Я работал, готовил еду, играл с маленьким Ливио, гулял с ним по набережной Сены, где дрожал воздух, когда мимо проезжали автомобили, а сам думал об одном и не знал, что делать дальше.
Как-то вечером, когда Мизия позвонила, чтобы поговорить с сыном, я решился.
— Хочу спросить у тебя одну вещь, — произнес я.
— Да? — сказала она из другого времени суток и другого времени года: ей не терпелось поскорее снова окунуться в тамошнюю развеселую жизнь, поскорее вернуться к роли, что была ей там отведена.
— Марко знает? — спросил я самым что ни есть нескладным, неправильным тоном, хотя столько раз мысленно формулировал вопрос.
— Что именно? — пробился голос Мизии сквозь помехи межконтинентального соединения.
Казалось, я настолько задел ее за живое, подняв такую личную тему, что мой порыв тут же угас.
— Да так, ничего, что у тебя есть Ливио и все такое.
Мизия помолчала; из трубки, до боли прижатой к уху, доносились лишь шумы на линии.

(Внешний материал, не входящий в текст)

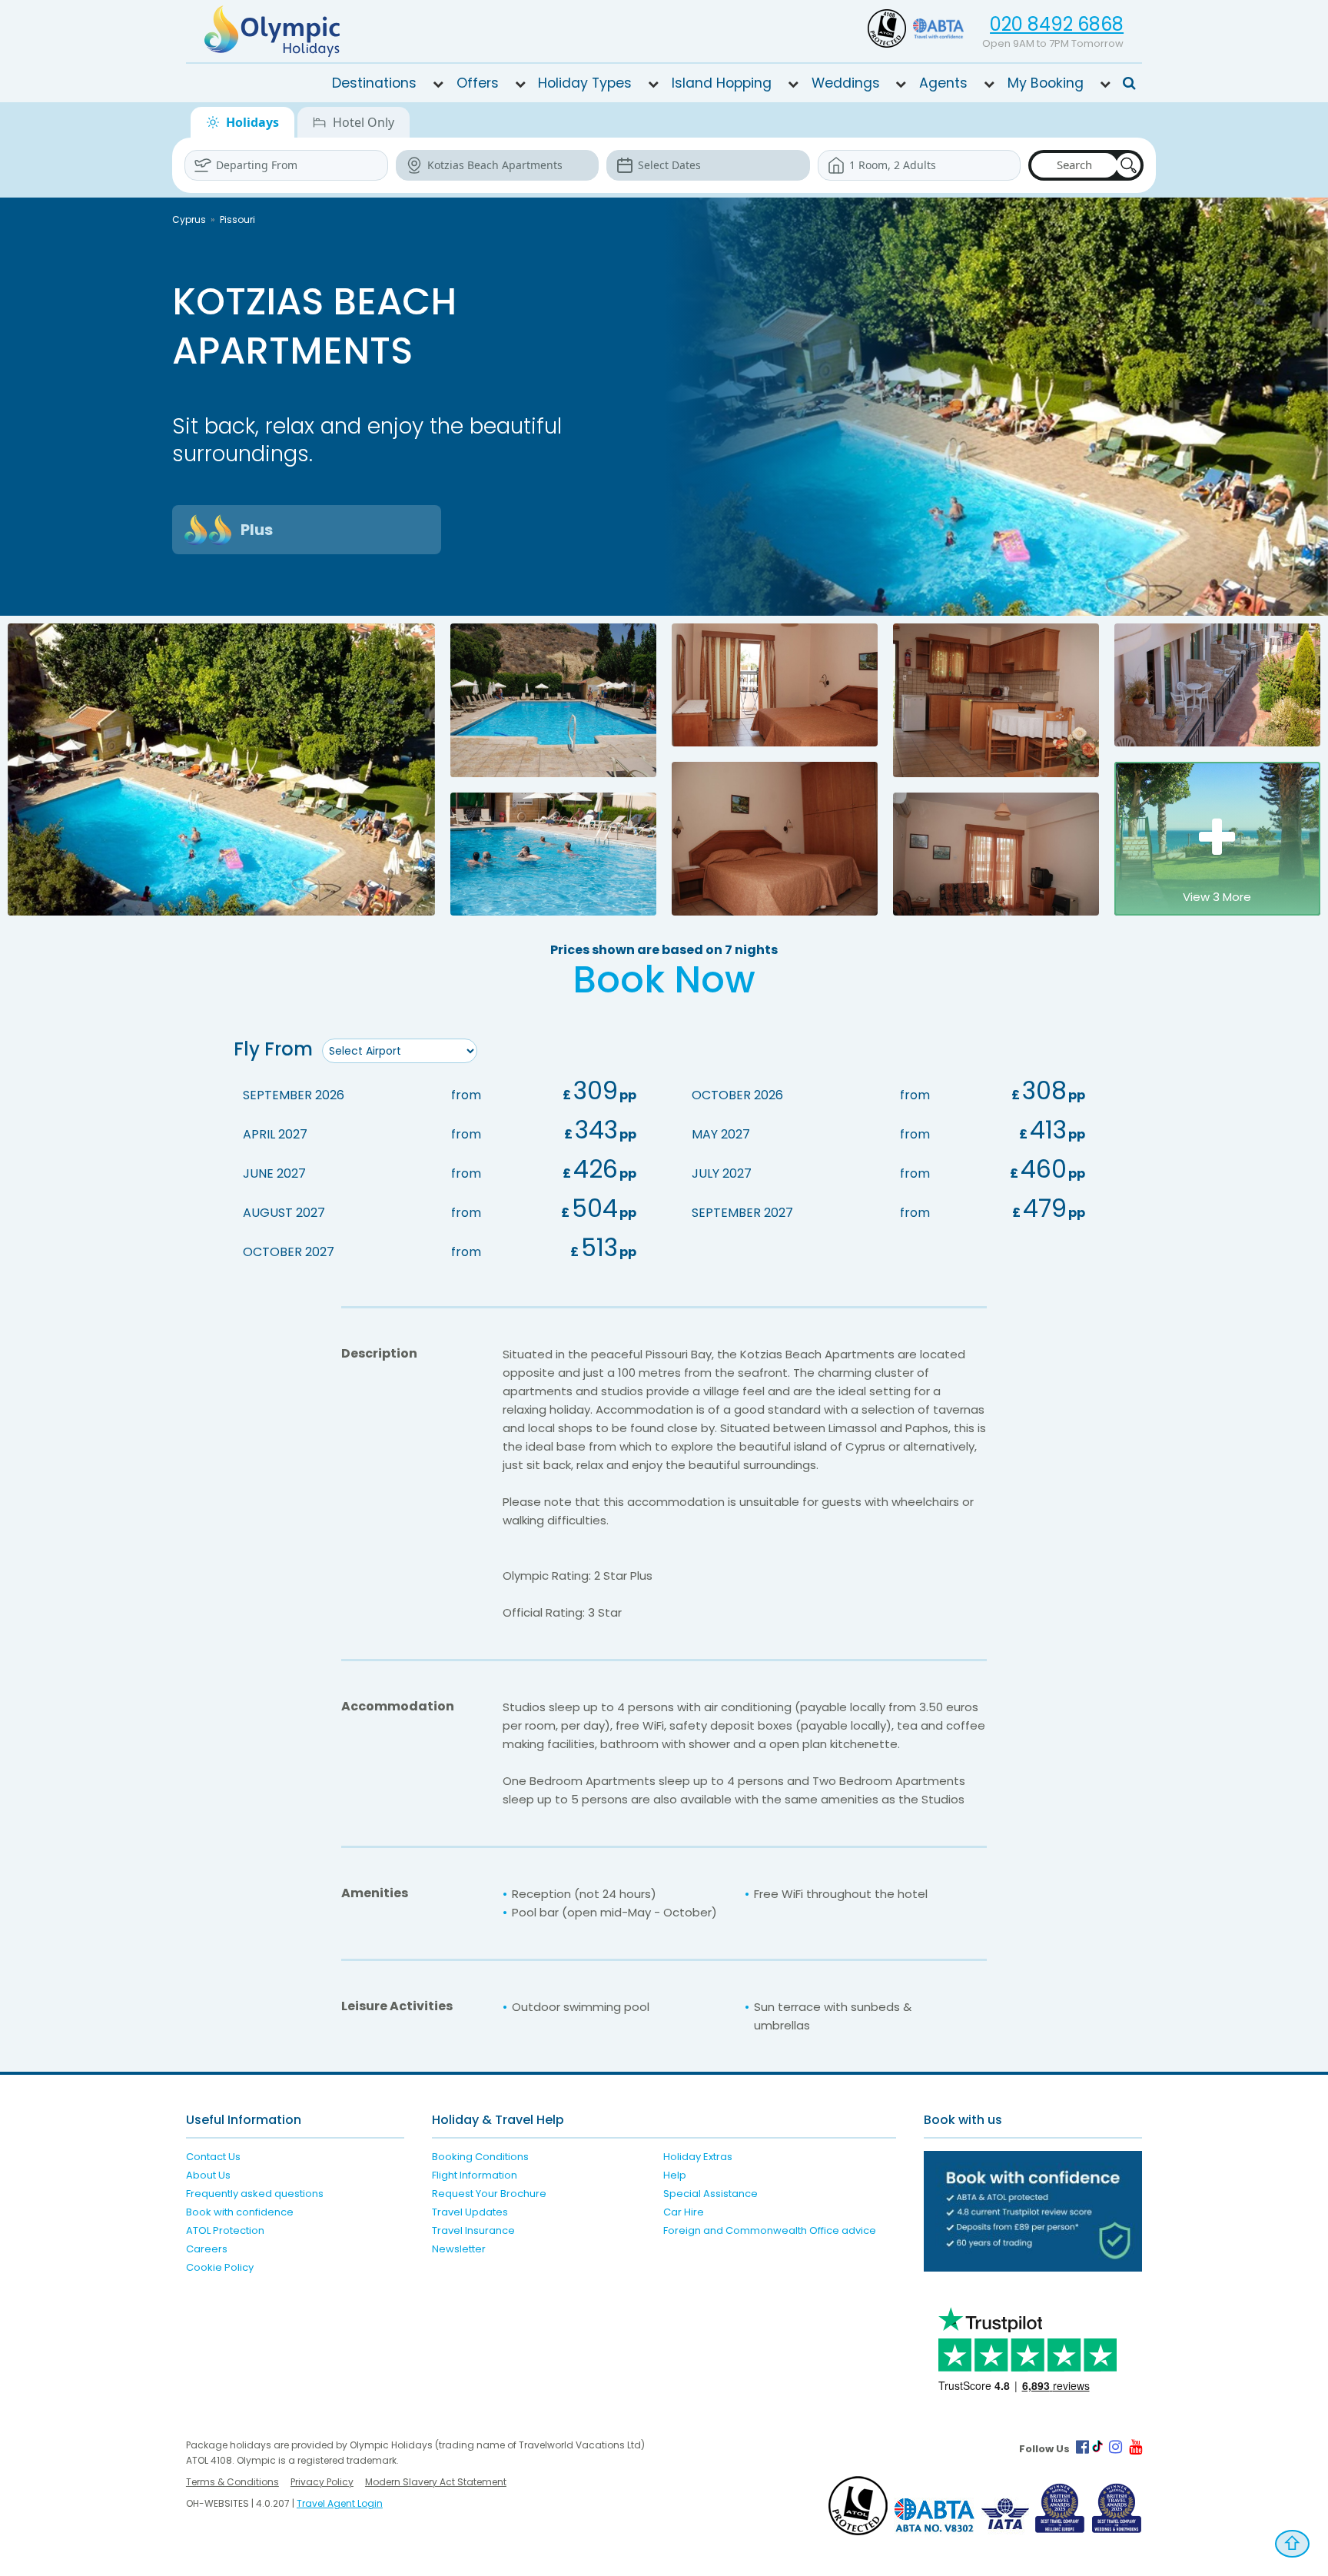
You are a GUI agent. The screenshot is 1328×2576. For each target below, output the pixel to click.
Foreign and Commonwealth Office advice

— Не думаю, что Марко интересно знать, что у меня есть Ливио и все такое.
— Не знаю, — сказал я ей. — Может, наоборот. Может, он за это время изменился.
— Люди не меняются, — нетерпеливо сказала Мизия с легким южноамериканским акцентом. — А если и меняются, то к худшему.
Я был слишком потрясен ее косвенным признанием, чтобы что-то возразить, но в то же время и не уверен, действительно ли то было косвенное признание; в общем, я уже мало что понимал.
— Ладно, пока. Всего хорошего, — сказал я и закричал маленькому Ливио: — Иди скорее, мама звонит!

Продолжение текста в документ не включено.